§ PROBLEM DETAILS: Find the line in the material below that contains "The image size is (922, 999).", then give it again, with all later lines, exactly as shown.

§ DATA SECTION:
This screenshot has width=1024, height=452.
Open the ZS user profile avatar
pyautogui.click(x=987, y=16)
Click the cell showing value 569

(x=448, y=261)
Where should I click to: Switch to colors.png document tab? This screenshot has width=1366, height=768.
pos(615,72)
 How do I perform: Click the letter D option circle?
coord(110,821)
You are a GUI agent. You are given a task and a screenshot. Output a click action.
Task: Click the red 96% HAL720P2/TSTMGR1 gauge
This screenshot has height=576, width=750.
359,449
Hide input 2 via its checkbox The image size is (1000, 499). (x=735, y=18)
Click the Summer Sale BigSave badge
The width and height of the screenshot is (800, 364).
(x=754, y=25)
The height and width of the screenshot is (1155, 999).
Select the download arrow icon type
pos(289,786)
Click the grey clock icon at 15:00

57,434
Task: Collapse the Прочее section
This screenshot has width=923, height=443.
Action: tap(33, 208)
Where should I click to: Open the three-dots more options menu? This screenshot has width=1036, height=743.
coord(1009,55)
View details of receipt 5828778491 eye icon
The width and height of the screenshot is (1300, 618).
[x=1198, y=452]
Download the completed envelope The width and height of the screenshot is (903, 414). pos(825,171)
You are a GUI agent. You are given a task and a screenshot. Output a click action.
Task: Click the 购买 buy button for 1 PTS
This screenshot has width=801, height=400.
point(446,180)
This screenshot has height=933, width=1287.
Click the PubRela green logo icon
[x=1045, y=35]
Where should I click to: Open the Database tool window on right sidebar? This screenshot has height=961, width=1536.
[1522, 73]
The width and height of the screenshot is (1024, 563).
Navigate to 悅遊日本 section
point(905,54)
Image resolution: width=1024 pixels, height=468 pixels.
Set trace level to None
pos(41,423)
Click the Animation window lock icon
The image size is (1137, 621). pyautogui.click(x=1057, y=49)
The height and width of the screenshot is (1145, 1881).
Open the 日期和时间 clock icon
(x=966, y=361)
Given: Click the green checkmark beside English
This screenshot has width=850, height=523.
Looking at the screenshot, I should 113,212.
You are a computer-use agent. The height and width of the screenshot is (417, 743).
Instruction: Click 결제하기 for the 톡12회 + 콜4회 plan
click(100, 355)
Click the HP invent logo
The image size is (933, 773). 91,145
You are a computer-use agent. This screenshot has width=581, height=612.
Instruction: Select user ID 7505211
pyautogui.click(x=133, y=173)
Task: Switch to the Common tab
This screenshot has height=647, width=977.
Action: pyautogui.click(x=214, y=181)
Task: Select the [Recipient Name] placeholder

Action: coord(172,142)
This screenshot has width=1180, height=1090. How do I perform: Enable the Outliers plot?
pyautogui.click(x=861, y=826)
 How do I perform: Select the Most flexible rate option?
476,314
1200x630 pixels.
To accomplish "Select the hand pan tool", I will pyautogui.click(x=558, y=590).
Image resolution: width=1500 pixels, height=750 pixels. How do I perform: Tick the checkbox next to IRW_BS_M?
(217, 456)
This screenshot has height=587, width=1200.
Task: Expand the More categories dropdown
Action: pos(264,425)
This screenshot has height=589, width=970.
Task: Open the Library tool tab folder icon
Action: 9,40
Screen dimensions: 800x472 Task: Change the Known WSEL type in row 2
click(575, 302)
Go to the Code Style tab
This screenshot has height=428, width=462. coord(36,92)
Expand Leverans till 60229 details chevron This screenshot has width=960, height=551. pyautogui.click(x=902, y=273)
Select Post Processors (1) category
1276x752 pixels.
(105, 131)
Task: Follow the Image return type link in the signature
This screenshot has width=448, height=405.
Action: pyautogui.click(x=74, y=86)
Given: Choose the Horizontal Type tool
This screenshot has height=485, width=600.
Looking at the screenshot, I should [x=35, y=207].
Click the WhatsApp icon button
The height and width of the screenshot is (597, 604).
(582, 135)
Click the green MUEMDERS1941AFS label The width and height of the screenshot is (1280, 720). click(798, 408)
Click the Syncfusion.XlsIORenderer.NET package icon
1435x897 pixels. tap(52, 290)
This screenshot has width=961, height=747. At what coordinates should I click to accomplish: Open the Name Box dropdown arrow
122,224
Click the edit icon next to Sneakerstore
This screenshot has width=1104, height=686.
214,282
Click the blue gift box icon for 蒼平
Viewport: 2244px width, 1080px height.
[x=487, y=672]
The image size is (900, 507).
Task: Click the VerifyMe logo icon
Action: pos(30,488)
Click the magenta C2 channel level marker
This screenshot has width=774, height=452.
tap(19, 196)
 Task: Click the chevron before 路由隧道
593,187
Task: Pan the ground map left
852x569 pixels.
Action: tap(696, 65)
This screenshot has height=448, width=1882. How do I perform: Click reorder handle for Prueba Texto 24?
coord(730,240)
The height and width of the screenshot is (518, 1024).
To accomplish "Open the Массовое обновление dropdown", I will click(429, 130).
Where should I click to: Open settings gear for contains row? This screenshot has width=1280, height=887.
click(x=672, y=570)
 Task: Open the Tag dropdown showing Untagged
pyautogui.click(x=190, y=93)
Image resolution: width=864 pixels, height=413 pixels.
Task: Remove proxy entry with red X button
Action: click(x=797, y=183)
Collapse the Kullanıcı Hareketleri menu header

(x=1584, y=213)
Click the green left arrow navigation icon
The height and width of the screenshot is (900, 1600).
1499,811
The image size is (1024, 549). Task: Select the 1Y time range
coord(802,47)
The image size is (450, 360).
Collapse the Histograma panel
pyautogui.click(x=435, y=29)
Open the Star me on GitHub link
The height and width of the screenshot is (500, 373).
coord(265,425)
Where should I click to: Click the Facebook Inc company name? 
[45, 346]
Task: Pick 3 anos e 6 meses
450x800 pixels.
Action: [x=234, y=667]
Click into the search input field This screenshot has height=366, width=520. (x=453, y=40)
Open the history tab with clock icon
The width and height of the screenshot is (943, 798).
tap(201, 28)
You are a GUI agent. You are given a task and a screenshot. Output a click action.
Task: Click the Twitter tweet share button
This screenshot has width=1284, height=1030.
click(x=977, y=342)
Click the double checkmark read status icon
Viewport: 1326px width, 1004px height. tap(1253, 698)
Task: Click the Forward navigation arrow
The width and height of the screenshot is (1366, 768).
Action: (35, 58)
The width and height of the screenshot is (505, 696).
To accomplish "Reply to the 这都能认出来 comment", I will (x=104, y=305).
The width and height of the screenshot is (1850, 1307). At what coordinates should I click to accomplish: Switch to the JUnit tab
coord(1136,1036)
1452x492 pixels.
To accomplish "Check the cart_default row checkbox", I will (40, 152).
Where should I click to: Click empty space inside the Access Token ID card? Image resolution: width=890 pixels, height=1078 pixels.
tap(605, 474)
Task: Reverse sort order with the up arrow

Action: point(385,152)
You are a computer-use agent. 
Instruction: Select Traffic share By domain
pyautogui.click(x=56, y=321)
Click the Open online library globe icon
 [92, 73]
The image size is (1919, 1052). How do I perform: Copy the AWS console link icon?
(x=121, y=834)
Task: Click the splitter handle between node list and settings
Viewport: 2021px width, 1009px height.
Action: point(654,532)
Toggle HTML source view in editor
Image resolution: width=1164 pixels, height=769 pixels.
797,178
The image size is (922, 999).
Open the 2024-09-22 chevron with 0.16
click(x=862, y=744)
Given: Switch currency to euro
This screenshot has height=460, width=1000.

§ FINISHED EXERCISE:
The image size is (922, 999).
Open the 2024-09-22 chevron with 0.16
click(x=862, y=744)
Given: Switch currency to euro
This screenshot has height=460, width=1000.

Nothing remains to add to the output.